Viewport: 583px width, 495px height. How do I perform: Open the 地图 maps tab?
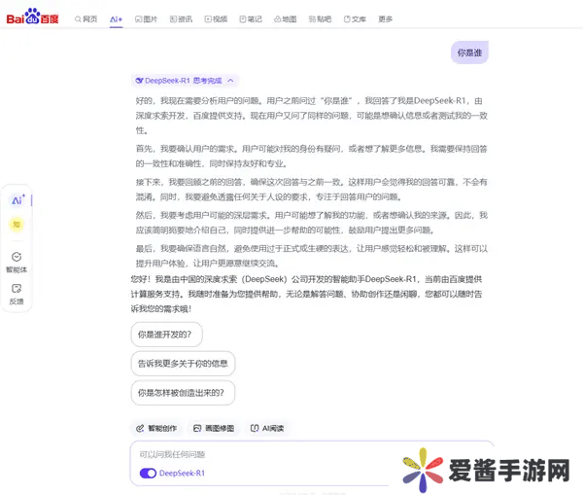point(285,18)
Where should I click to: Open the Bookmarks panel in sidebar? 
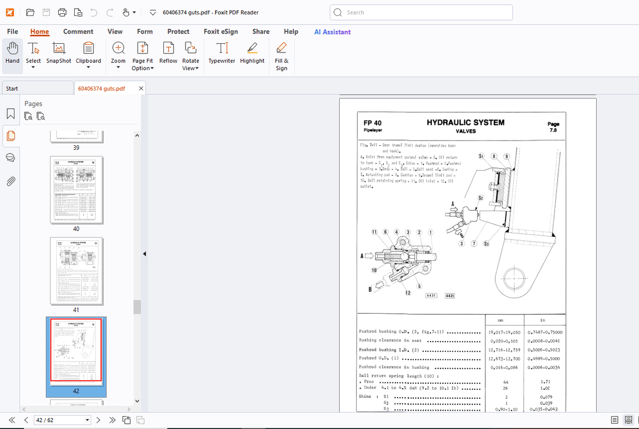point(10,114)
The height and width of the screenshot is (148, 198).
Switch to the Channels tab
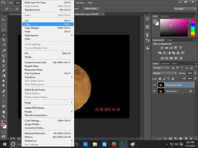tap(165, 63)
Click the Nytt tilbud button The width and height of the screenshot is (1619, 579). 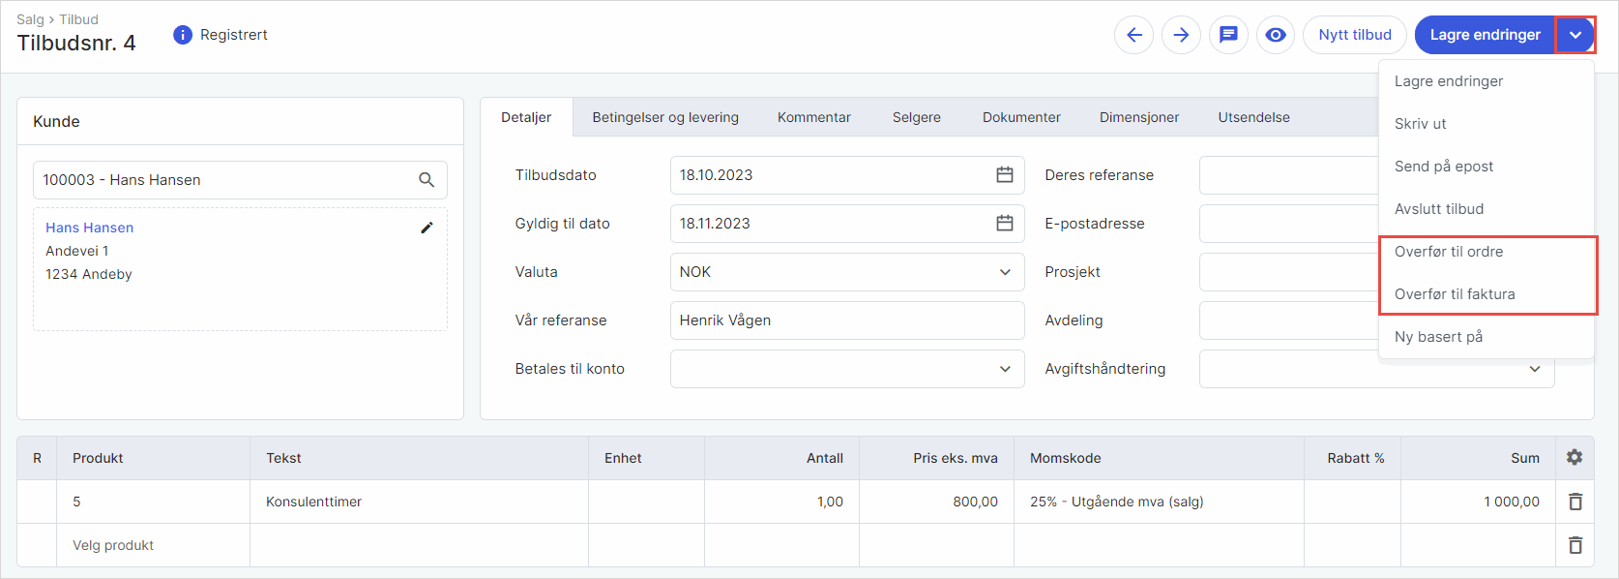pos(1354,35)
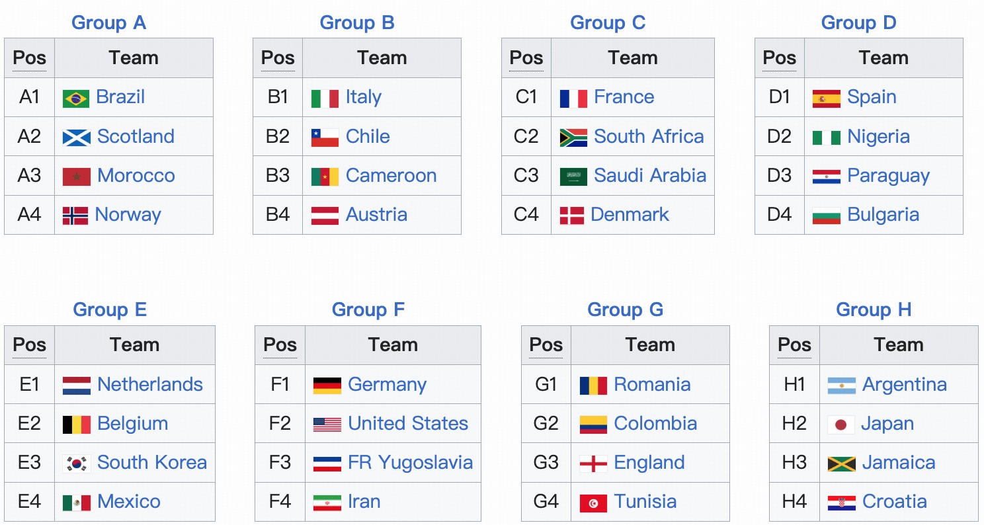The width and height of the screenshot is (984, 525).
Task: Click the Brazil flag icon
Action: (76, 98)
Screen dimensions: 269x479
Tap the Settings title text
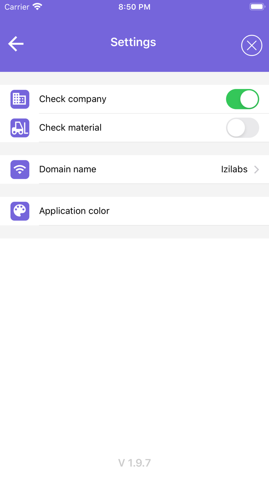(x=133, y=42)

· · ·

Required work
Leave out the pictures, and retype exactly the lines from the one containing "Screen dimensions: 269x479" through the last line of the data above, no more and no less.

Written response
Screen dimensions: 269x479
Tap the Settings title text
(x=133, y=42)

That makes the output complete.